Things to do:
• A. Copy everything from "Best for: adult" down to "on your shelf." in the LEGO Dalmatian puppy review.
• B. According to the LEGO Dalmatian puppy review, who designed the set?
• C. Pick up the LEGO Dalmatian puppy review from where it stops.

You pick the ears, the tongue, the spot pattern, and suddenly you're building Patch or Penny or some pup only you know. If you love clever LEGO® engineering and you have a soft spot for that film, this one's an easy yes. If you were hoping for a shelf full of minifigs or a scene, look elsewhere, because it's just the one very charming dog.
Best for: adult Disney fans who love an organic sculpting build
What it is
There's a moment near the end of this build where the shape stops being a pile of slopes and suddenly becomes a puppy, and it's honestly a little startling how doglike it gets. The 101 Dalmatians Puppy is a 1,722 piece LEGO® set built purely for display, and it landed in June 2025 at 149.99 dollars. What makes it more than a static model is the customizing. Designer Marcos Bessa built in enough variation that you can theoretically make more than 101 different Dalmatians, so you're not just building the dog on the box, you're deciding which dog you want. Patch, Penny, Rolly, Pepper, Lucky, or some spotty pup that only exists on your shelf.
The catch
The party trick is the posing. You can turn the head, lift the tail, and swap the legs to shift the whole dog from a crouch into a sit without aggressively pulling it apart, which is the kind of engineering LEGO has been quietly getting very good at. There's even a little hidden compartment inside to stash the feet you're not using, which is a lovely touch. I'll be straight with you about the trade-offs, though. Those famous spots are stickers, not printed tiles, and for a set at this price a lot of builders would have loved printing instead. Look at the ears from directly overhead and you'll spot the grey hinge mechanism doing its job, which is a touch less tidy than the rest of the model. And it's worth saying plainly, this is one dog. No minifigs, no doghouse, no Cruella, just the puppy.
Who it's for
So who's going to love this. If you're an adult Disney fan who enjoys an organic sculpting build and the idea of making your own named pup delights you, it's a genuinely satisfying set that reviewers landed around 8.5 out of 10 and 4 out of 5. If you build for minifigs, scenes, or clever interior mechanisms, the appeal is thinner here, because once it's on the shelf it just sits there being adorable. The value is fair rather than incredible at roughly nine cents a piece, but the replay of rebuilding a different dog, or re-posing this one, is where the money quietly earns itself back. I came away charmed, and I think most dog people will too.
The parts story
What the build is actually like, and the pieces worth knowing about.

Supplied information:

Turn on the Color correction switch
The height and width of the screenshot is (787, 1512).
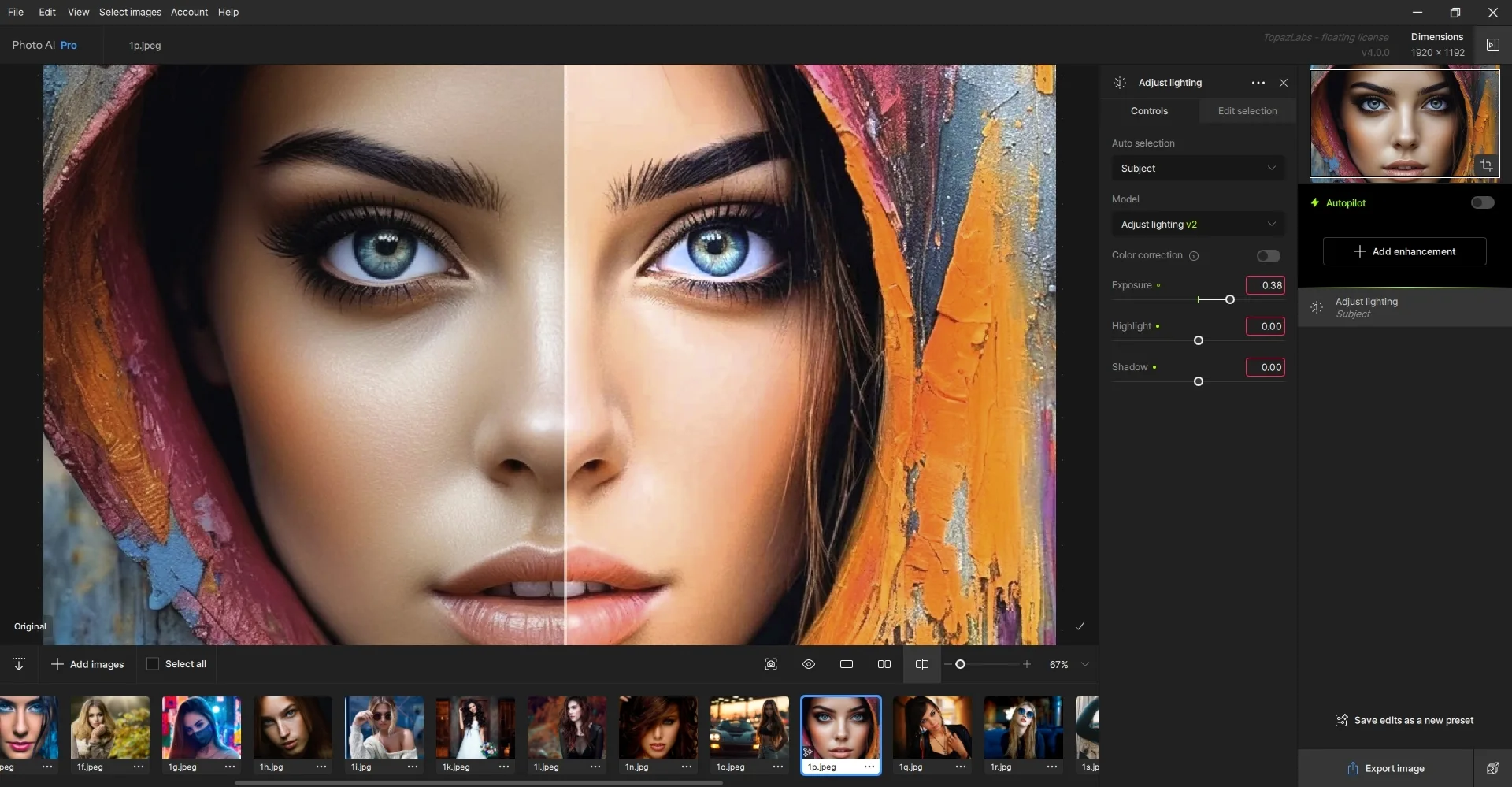coord(1268,256)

Results in order:
• A.
Best for: adult Disney fans who love an organic sculpting build
What it is
There's a moment near the end of this build where the shape stops being a pile of slopes and suddenly becomes a puppy, and it's honestly a little startling how doglike it gets. The 101 Dalmatians Puppy is a 1,722 piece LEGO® set built purely for display, and it landed in June 2025 at 149.99 dollars. What makes it more than a static model is the customizing. Designer Marcos Bessa built in enough variation that you can theoretically make more than 101 different Dalmatians, so you're not just building the dog on the box, you're deciding which dog you want. Patch, Penny, Rolly, Pepper, Lucky, or some spotty pup that only exists on your shelf.

• B. Marcos Bessa

• C.
The build moves in modular sections, and the instructions are set up so several people can build different parts at once if you want a group project, which is a nice detail for an adult set. You start with the body core and work outward into the legs, head, and ears, and it's all slopes, curved panels, and hinges rather than stud-on-stud stacking. The pacing stays interesting because the shape keeps shifting under your hands, and the leg-swap and pose mechanism means you're thinking about function while you build, not just following steps.
The cleverest piece choice is a small one you'll never see. Bessa used a grey ice planet chainsaw element tucked against the belly, chosen because it offers two studs inside a single plate of height, which is exactly what he needed to lock those curved panels in place. That's the sort of parts problem-solving LEGO fans love reading about. Beyond that, the value story is honest rather than thrilling. At 1,722 pieces for 149.99 dollars you're paying a fair rate, and much of the count goes into the sculpting slopes and the spare foot pieces that live in the hidden compartment. There are no minifigures to pad the box, so what you're really buying is the engineering and the customizing, and on that front it delivers.
Fun facts
- 01Designer Marcos Bessa set himself the challenge of a pose-changing model after his earlier Young Simba build, wanting to swap the dog between crouch and sit without any messy disassembly.
- 02The set is engineered so you can theoretically build more than 101 unique Dalmatians by mixing ear colors, tongue positions, and spot patterns, a nod to the film's title.
- 03A hidden storage compartment inside the body holds the foot pieces you aren't using when you switch poses, so nothing gets lost.
- 04The finished puppy stands over 8.5 inches tall and ships with no minifigures, unusual for a LEGO Disney set of this size.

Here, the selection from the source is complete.